I was very lucky in that my DC's slept as babies, but my now pre-school DD raises hell every evening. She'll be the death (or sectioning) of me I'm sure.

Stripedmum · 11/06/2013 22:29

Yes meglet - I was in my own nursery from a week
old as mum couldn't bear the 'snuffling'. No monitor...maybe they had it right! No drugging mind I don't think

AHandfulOfDust · 11/06/2013 23:15

I've just found this thread & have sat here for two hours reading, gin in hand, in blessed relief. The timing could not be more perfect.

I never really wanted to be mother, never had the burning desire for children people talk about, never felt the need. I had a foolish first marriage very young & slipped off one weekend, never to return, the world was mine, I could do as I pleased & pretty much did, & it was fun, glorious fun & fulfilling & airy & bright & FREE.

& DH (2) along & we were so in love & made that stupid pact that people so thrilled with each-other & themselves often make, 'we're so perfect, so happy, so full of possibility & bloody life, just imagine, just think, think of the amazing children we will have'. We made lists of names, made love, made plans.

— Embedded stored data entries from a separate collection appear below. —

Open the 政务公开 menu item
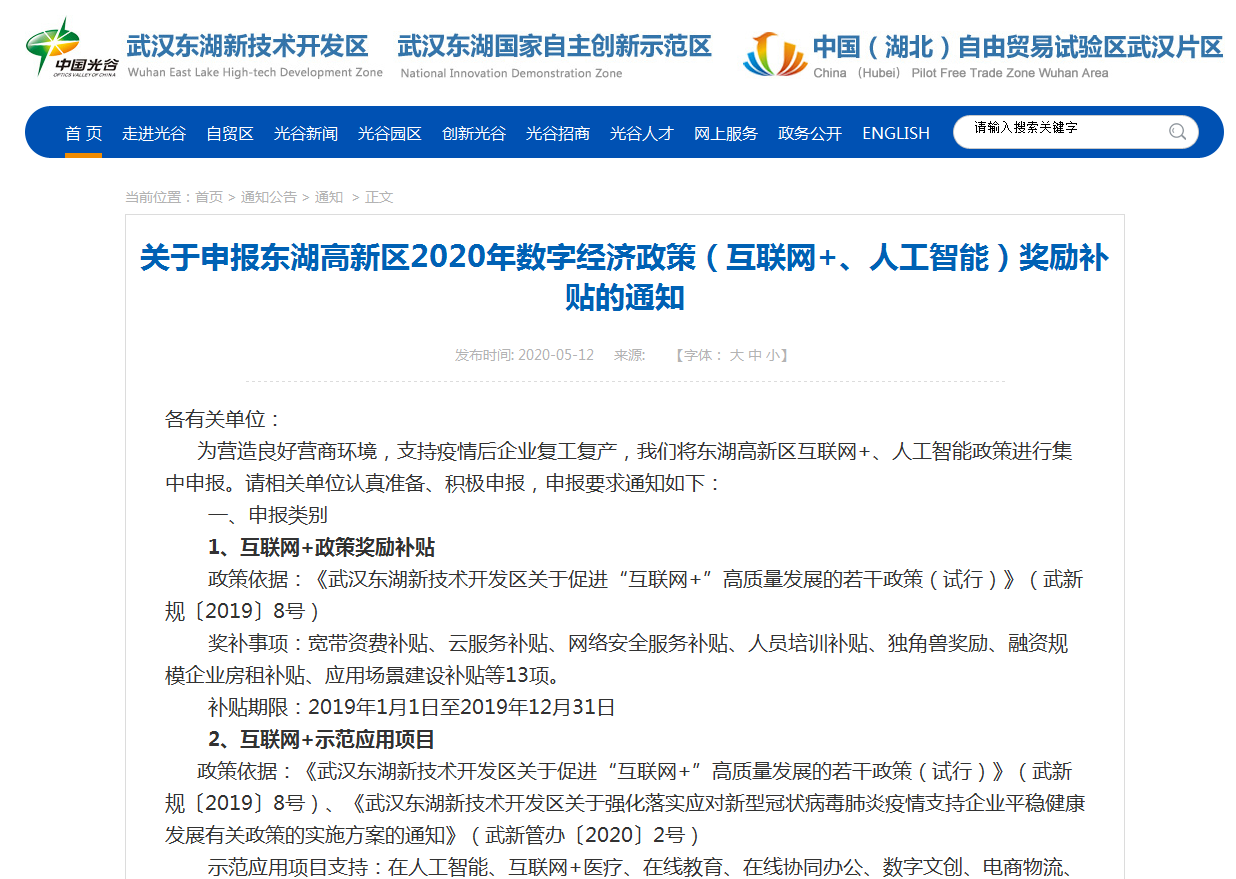 pos(810,133)
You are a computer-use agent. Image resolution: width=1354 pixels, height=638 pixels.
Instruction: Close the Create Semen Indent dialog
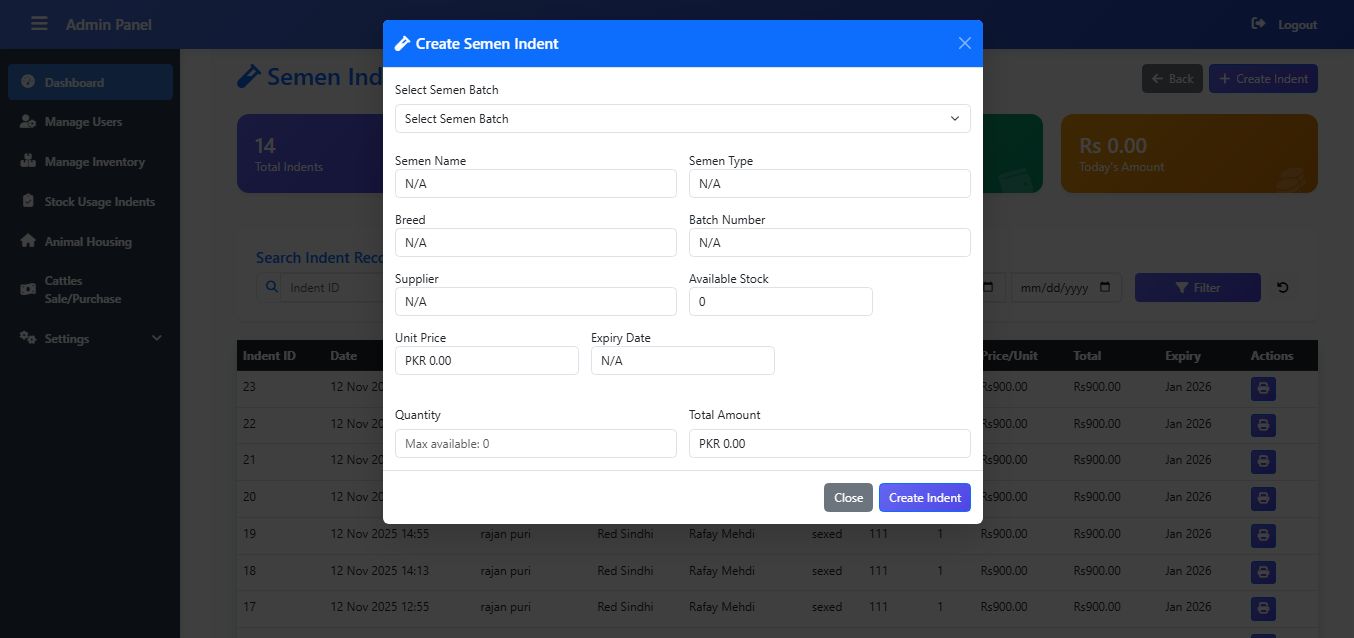(964, 43)
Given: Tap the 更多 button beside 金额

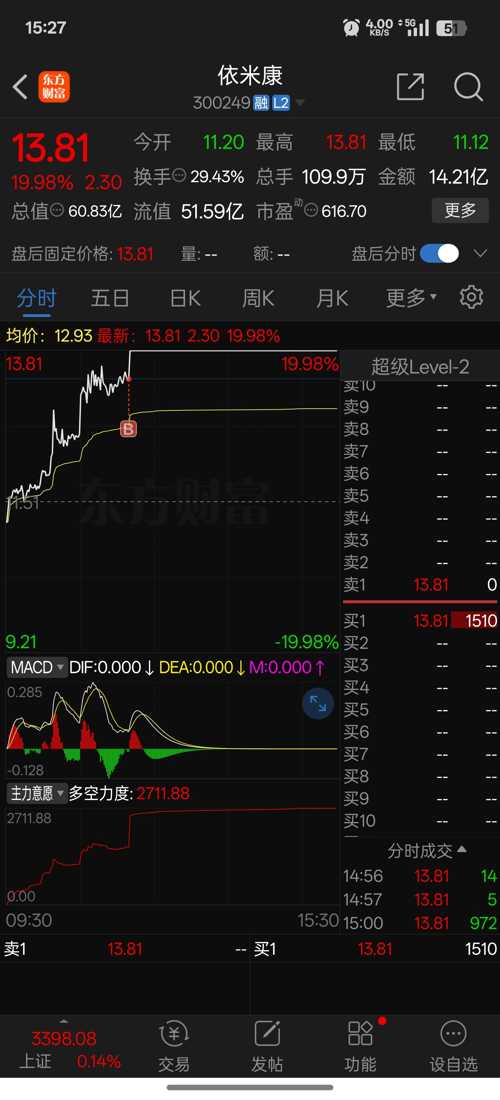Looking at the screenshot, I should (x=460, y=210).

& lo, I was fecund, they popped out a breeze, I popped back into shape, they suckled like lambs & slept like cherubs.

So easy, so breezy, so perfectly me-sy.

Six years down the line, I am a shambling wreck of a woman, I realise I sold my life down the river on a narcissistic dream of perfect little mini-me's, who would thrill the world with their beauty & wit. It turns out I did get two little me's & I never realised what a pain in the arse I actually was. For that I thank them every day (when not feeling the urge to stick my head in the oven).

This thread has actually been a life-saver for me, it's been liberating & such a bloody relief to hear other people say this. I seem to be surrounded by a sea of seemingly perfect mothers who float through life in a cloud of fucking fairy-dust & endlessly picture perfect days, where the last rays of sun shine poetically through their mountain-side sausage cooks with their adorably grubby offspring & mama's always laughing in the (vintage) rowing boat whilst papa heaves manfully on the oars, (it's just Face Book, it's not real-life, repeat the manta whist sobbing , silently into the nearest alcoholic drink & ignoring the constant mama, mama, mama, ma mammmmmmmm blends seamlessly into the background of the endless washing cycles, feeding cycles, clothing cycles, cycle fucking cycles).

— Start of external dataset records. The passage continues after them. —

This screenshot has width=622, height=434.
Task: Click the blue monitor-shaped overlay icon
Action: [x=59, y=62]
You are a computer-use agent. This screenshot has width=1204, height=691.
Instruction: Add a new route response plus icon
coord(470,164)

I once tried to share how I felt, thought we could laugh about the indignities & horrors, they looked at me as though Id suggested gently barbecuing the first-born with a few springs of thyme. I've shut up since then.

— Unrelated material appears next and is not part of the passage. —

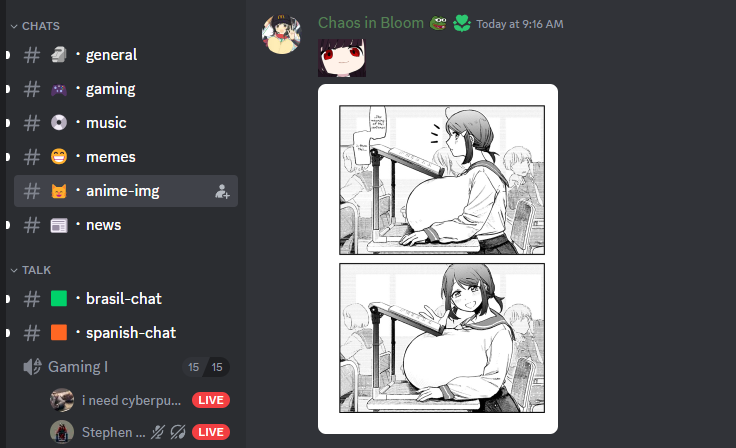Collapse the CHATS category
Image resolution: width=736 pixels, height=448 pixels.
click(x=35, y=26)
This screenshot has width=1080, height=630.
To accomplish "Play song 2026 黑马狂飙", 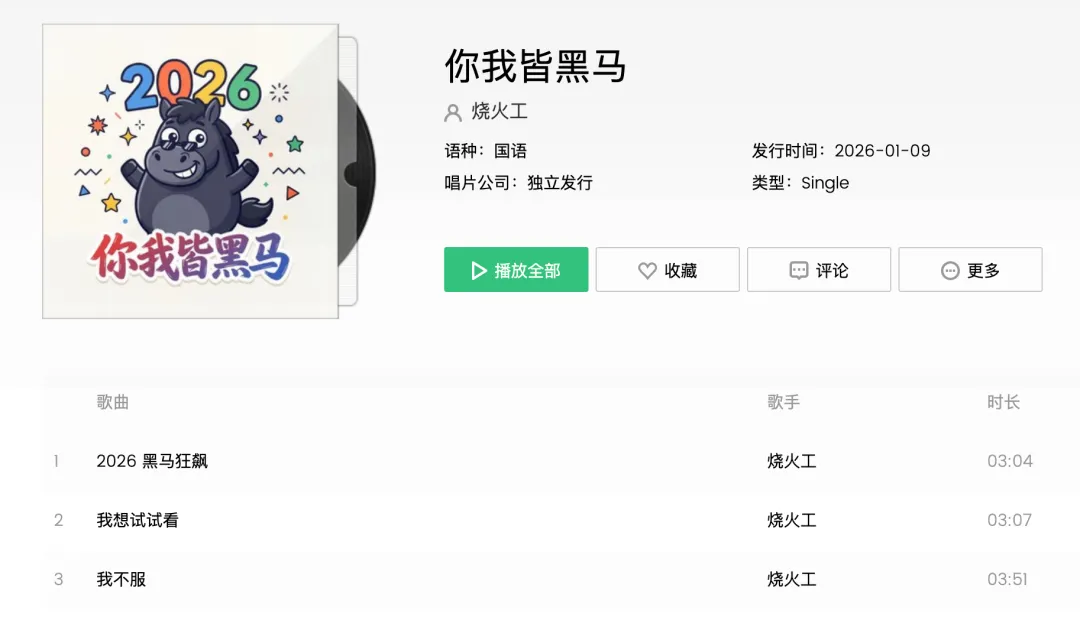I will (x=152, y=461).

I did wonder recently if I was depressed, I decided I'm not, I'm just suppressed, which is different, but when they go to school & I lie in the bath, staring at the blank, white tiles, I wonder what became of me.

Oh & I think it was Shakey who said up-thread she freezes when her child runs off, I do the same, I stand there, frozen, as they career off to uncertain fate, caught in the moment of fear & indecision. I know I can't catch them, can't get there in time if they go flying down the hill & land in a heap. There's nothing I can do. Most of the time it's ok though. It's just ok.

GettingStrong · 12/06/2013 00:15

This reply has been deleted

Message withdrawn at poster's request.

AHandfulOfDust · 12/06/2013 00:51

Getting strong, I COMPLETELY understand re going to bed late. I need time, I need to be me, I suck in those hours between their sleep & wakefulness. I'm a vampire, a night-crawler, I seek solace in the empty hours where I can smoke fags in the kitchen & drink tea or gin or any variation of.

I love the quiet. Not even a bird sings.